Background: The human intestine is the site of absorption and first-pass metabolism for oral intake. Assessment of absorption, distribution, metabolism, excretion, and toxicity (ADMET) of xenobiotics has transformed the understanding of in vivo pharmacology. However, these processes are difficult torecapitulate in vitro. Objective: We have developed a simple protocol for the generation of mature functional intestinal organoids from human pluripotent stem cells (hPSCs)under xenogeneic-free conditions. We sought to characterize transcription level in drug transporters and metabolism and evaluate CYP3A4 catalytic function of the organoids. Methods: Human pluripotent stem cell-derived intestinal organoids were generated and evaluated the expression of drug transporters and metabolizing enzymes. We examined the induction of CYP3A4 and ABCB1 gene expression in the organoids.
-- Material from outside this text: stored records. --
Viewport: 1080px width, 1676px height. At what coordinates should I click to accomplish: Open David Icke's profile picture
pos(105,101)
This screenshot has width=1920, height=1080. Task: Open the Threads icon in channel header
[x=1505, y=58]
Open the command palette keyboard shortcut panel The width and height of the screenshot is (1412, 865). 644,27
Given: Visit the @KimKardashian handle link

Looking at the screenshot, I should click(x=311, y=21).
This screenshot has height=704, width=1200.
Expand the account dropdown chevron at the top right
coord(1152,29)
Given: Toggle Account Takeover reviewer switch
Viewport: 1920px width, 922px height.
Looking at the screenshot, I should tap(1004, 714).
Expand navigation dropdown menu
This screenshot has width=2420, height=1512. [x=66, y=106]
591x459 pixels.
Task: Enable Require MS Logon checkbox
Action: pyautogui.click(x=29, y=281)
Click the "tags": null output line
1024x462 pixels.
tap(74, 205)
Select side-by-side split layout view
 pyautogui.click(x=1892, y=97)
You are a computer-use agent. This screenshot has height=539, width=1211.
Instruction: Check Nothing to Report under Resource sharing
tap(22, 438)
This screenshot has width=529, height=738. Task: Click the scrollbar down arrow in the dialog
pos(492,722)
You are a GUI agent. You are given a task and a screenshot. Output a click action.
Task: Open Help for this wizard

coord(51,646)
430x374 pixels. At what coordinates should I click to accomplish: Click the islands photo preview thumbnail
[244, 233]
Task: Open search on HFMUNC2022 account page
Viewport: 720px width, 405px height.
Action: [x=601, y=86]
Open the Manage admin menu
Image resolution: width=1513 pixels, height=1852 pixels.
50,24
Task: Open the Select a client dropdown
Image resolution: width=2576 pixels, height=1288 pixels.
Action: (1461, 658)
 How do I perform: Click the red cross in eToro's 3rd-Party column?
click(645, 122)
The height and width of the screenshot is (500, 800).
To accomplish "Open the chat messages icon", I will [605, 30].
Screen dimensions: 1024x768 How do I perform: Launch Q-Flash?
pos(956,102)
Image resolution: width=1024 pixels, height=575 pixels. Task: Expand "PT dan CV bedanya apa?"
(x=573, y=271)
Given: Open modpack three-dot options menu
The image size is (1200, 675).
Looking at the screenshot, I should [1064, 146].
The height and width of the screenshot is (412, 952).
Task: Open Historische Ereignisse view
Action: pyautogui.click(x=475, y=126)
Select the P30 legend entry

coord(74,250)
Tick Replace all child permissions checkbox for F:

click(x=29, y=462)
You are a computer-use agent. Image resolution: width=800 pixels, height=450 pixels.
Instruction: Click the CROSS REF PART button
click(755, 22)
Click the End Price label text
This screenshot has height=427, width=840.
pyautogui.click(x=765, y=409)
Furthermore, we analyzed the CYP3A4 enzyme activity of the organoids by the p450-Glo CYP3A4 assay kit with luciferin isopropyl acetal. Results: Stem cell-derived intestinal organoids had an outward polarized intestinal epithelial layer and showed similar expression levels of drug transporters and metabolism genes as the adult healthy intestine. They also exhibited CYP3A4 enzymatic function in vitro. Conclusion: This model provides a novel platform for pharmacological testing and can enhance human ADMET studies in drug development.